## AIM OF THE TASK
Take the material below and output exactly the run of lines from the one containing "Viewport: 877px width, 591px" down to the one containing "This screenshot has width=718, height=436.", with both included.

## RECORD SET
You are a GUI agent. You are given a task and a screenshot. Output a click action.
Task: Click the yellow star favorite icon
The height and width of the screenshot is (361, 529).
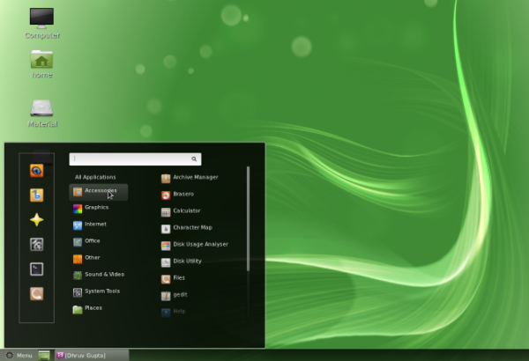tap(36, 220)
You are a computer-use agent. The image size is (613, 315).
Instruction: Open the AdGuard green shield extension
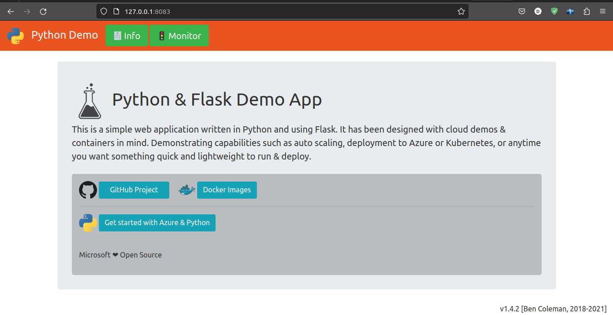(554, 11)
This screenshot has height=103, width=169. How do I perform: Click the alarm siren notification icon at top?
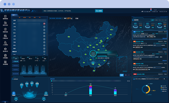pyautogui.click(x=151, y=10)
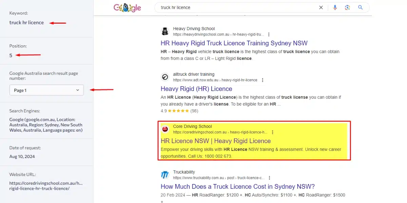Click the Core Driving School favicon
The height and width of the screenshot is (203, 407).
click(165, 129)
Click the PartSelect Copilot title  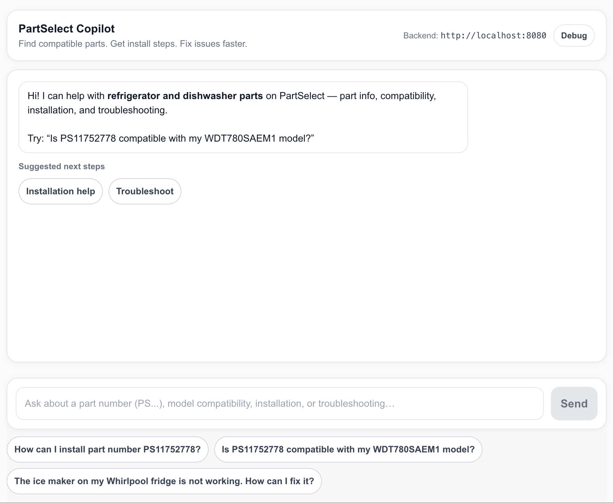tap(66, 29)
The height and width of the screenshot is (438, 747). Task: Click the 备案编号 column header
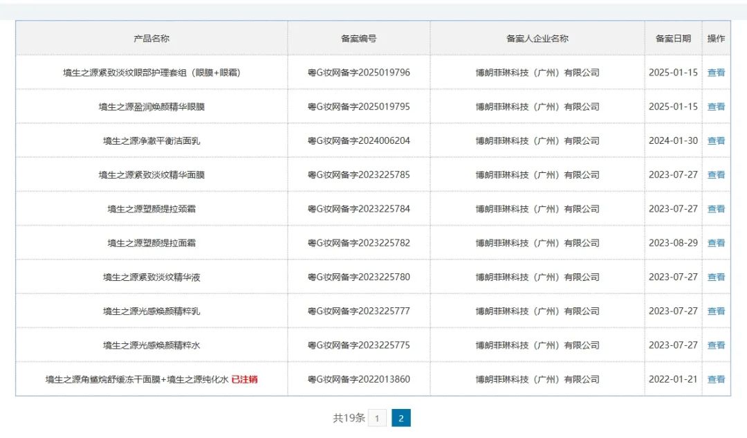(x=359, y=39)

---

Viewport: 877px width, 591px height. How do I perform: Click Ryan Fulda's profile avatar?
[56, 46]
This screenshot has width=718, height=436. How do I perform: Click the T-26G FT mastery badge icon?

## SOLUTION FOR THIS TASK
Viewport: 877px width, 591px height. How do I perform: Click Ryan Fulda's profile avatar?
[56, 46]
This screenshot has width=718, height=436. How do I perform: Click the T-26G FT mastery badge icon?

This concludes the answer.